Catalunya, lástima. Por Salvador García Llanos

Ese último episodio de violencia callejera en Barcelona, donde dos azafatas voluntarias que tranquilamente informaban de la instalación de pantallas gigantes en distintos puntos de la ciudad para seguir los partidos de la selección española en la Eurocopa que viene, pone de relieve que en Catalunya, poco menos, el seny ha desaparecido. Vale que se trate de un caso aislado -¿seguro que aislado?- pero tanto radicalismo, tanto rechazo, teñidos de brusquedad y violencia, afloran situaciones preocupantes, impropias de una convivencia sacudida por gente que confunde sentimientos y aspiraciones populares con comportamientos que hacen fruncir el ceño. No saben el daño que están causando a las propias aspiraciones independentistas quienes recurren a estos métodos intimidatorios, descargados sobre mujeres indefensas. Que vayan midiendo las consecuencias: ya hay más respaldo a la asociación promotora, el video donde se puede visualizar la agresión se ha convertido en viral y los sentimientos de simpatía hacia las azafatas y lo que representaban siguen acentuándose, pese a que se ha echado en falta alguna condena de colectivos feministas que, en efecto, han debido decir algo.

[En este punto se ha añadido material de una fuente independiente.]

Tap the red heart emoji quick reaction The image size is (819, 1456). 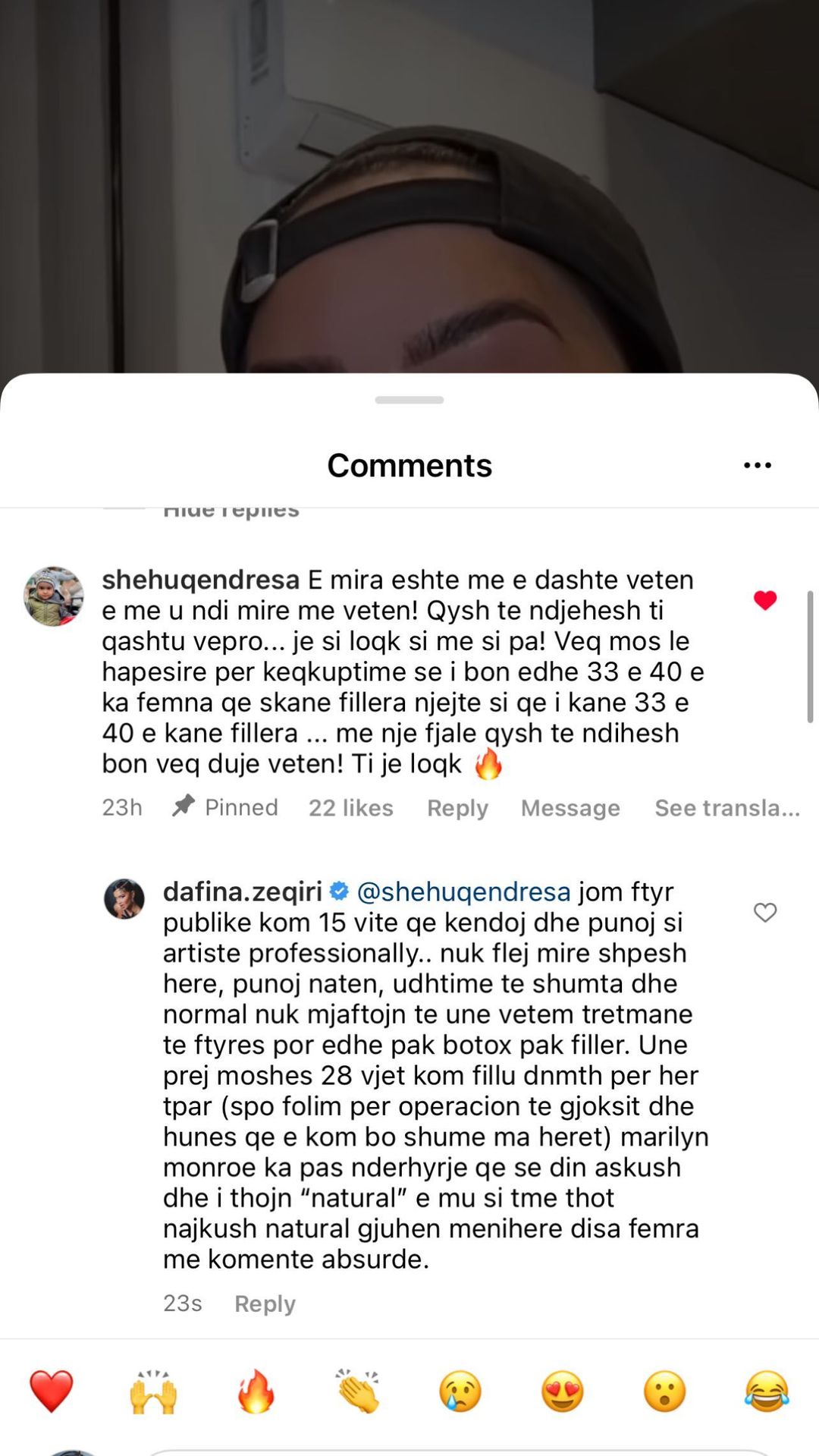52,1392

A unos buenos amigos catalanes les decimos que inspira pena o compasión inquietante la deriva del proceso secesionista. Cuesta aceptar que la próspera Catalunya, la vanguardia europeísta, la avanzadilla sociocultural del pluralismo, la tierra de industriales y trabajadores críticos, la que despierta tantos sentimientos universales con su admirable club futbolístico aparezca desnortada, cada vez más fracturada, con tanto deterioro de su convivencia… La falta de sensatez se acelera, como la de diálogo, como la del espíritu constructivo que durante mucho tiempo caracterizó el desenvolvimiento político, institucional y de los propios catalanes. De verdad, da pena.

En fin, un episodio deplorable. Lástima que a estas alturas del siglo se vivan cosas como las que comentamos. Lástima de esta Catalunya agitada e incomprensible, circunstancias a las que han contribuido quienes se conducen a base de intransigencias e inmovilismos.